### Instructions for the task
Count the lines in the rows below that contain the string "height" with matching case, and give only that number.

[Task material start]

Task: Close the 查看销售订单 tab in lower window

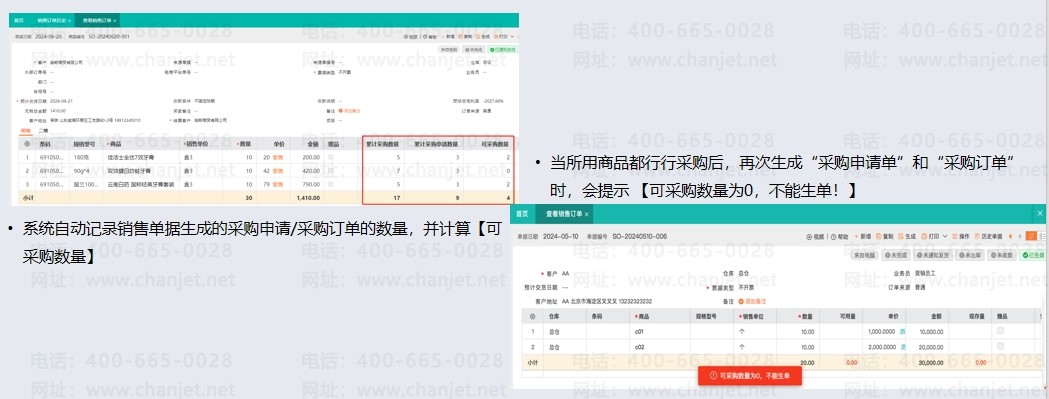Action: (587, 214)
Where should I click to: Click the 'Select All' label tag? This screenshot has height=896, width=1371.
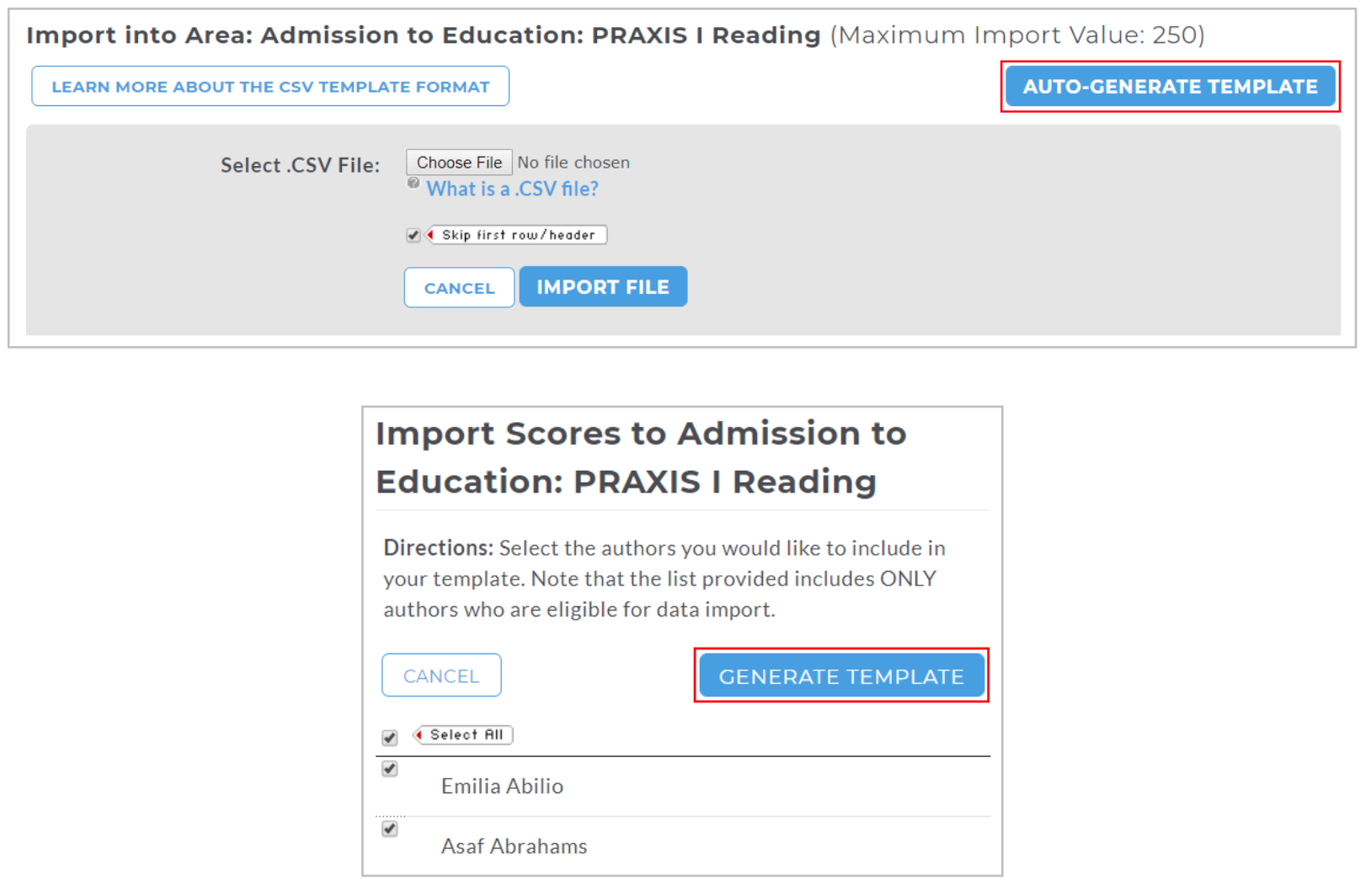[x=463, y=735]
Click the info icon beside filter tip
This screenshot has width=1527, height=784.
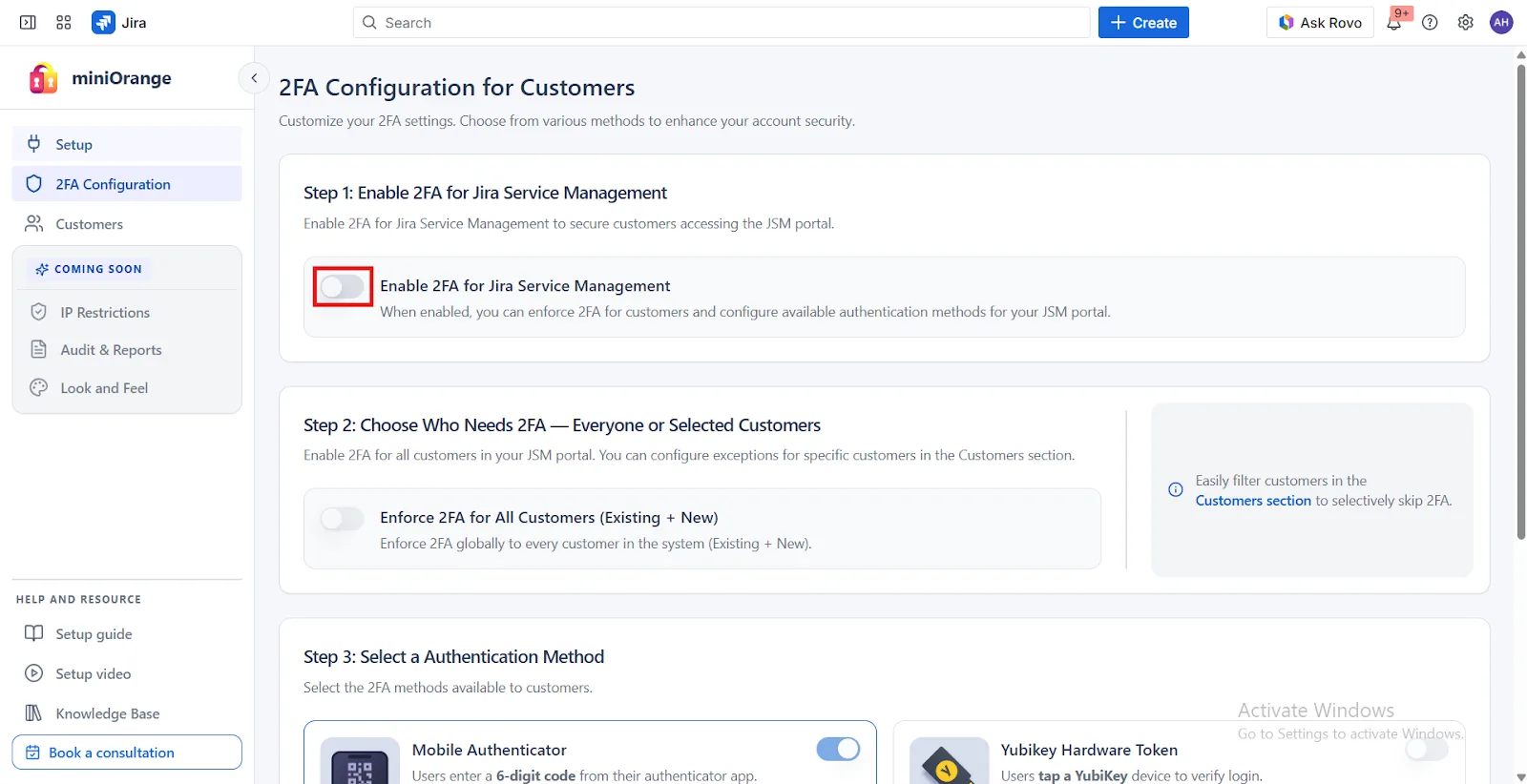coord(1176,490)
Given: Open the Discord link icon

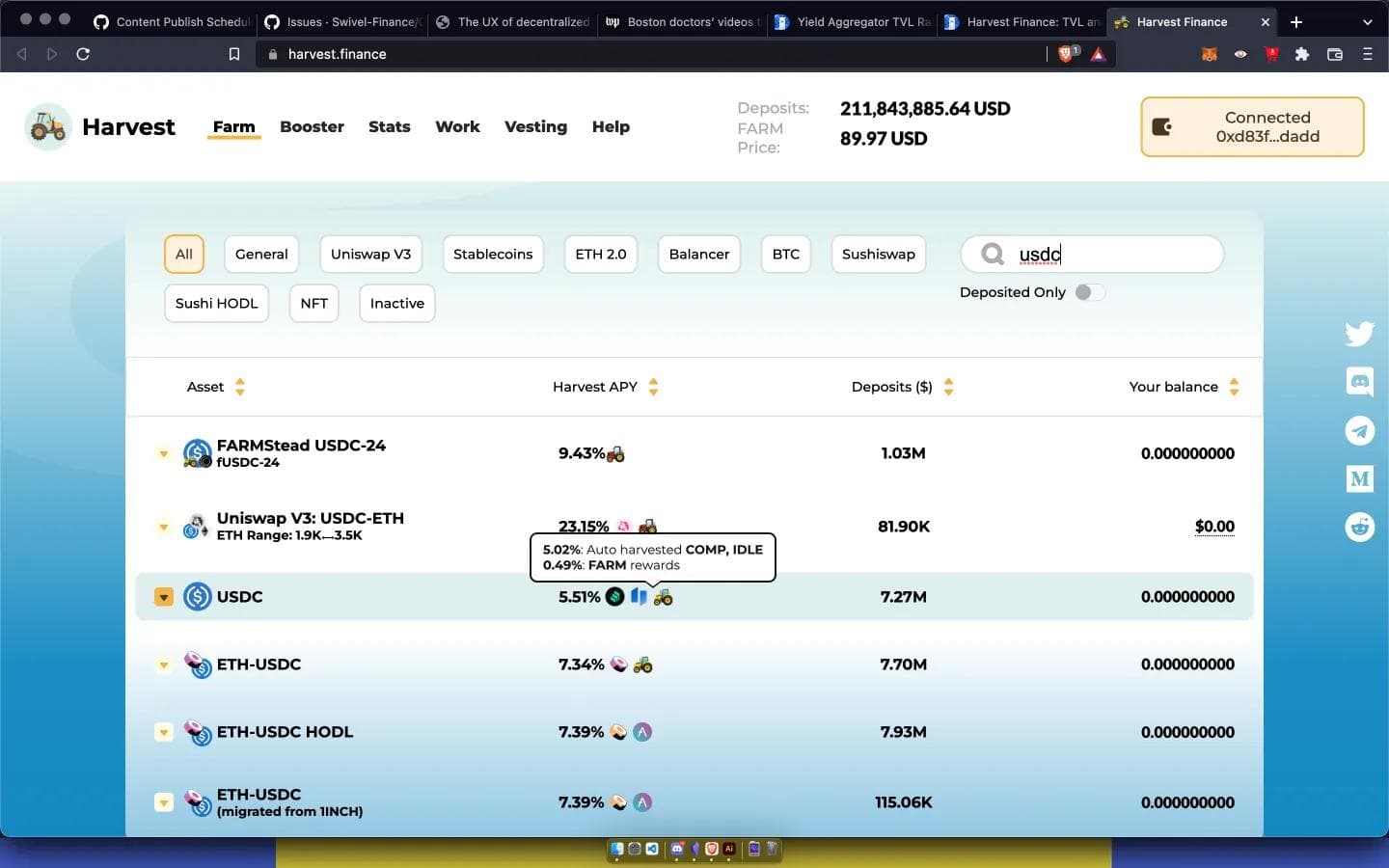Looking at the screenshot, I should tap(1359, 382).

[Task material end]

### Answer to this problem
2